While there is little doubt that hatred of Israel has become the dominant form of anti-Semitism in Europe, its more naked forms persist as well. Manfred Gerstenfeld writes:
Polls by the Anti-Defamation League (ADL) show that the evil myth that Jews are responsible for the death of Jesus is alive and well in Europe. It was found that 46 percent of Poles, 38 percent of Hungarians, 21 percent of Danes and Spaniards, and 19 percent of Norwegians and Belgians believe this. So do 18 percent of Austrians and British, 16 percent of the Dutch, 15 percent of Italians, and 14 percent of Germans. Once a belief is so deeply ingrained in a culture, it takes a very long time to flush it out. Rather than disappear, it will change its shape. . . .
From [another] study, it emerged that at least 150 million adult EU citizens agreed with the statement that Israel is conducting “a war of extermination against the Palestinians.” . . . In another new mutation of anti-Semitism, European Jews are now accused of being responsible for Israel’s actions. . . .

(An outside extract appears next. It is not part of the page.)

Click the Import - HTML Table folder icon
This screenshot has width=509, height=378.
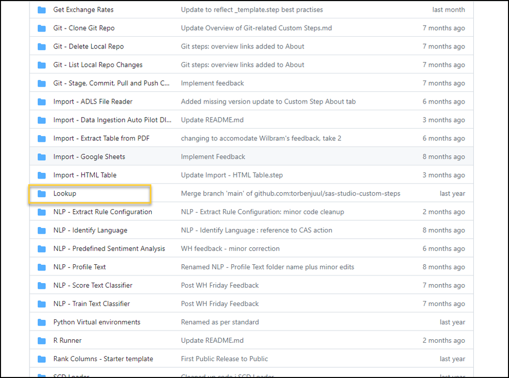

The way that ingrained anti-Semitism manifests itself varies not only from subculture to subculture but also from country to country. In January 2014, a mass rally in Paris took place. This “Day of Anger” was not related to any specific Jewish topic, and part of the protest was against French president François Hollande’s economic plans. However, various groups of participants started to shout anti-Semitic slogans. These included, “Jews, France doesn’t belong to you” and [the Holocaust denier] “Faurisson is right,” as well as “the Holocaust was a hoax.”
The same has happened recently in the “Yellow Vest” demonstrations. These are ostensibly a protest against the French president Emmanuel Macron’s decision to raise fuel prices—again, a topic that has nothing to do with Jews. Yet during some of the demonstrations, there have been signs describing Macron as a “whore of the Jews” and as their “puppet.”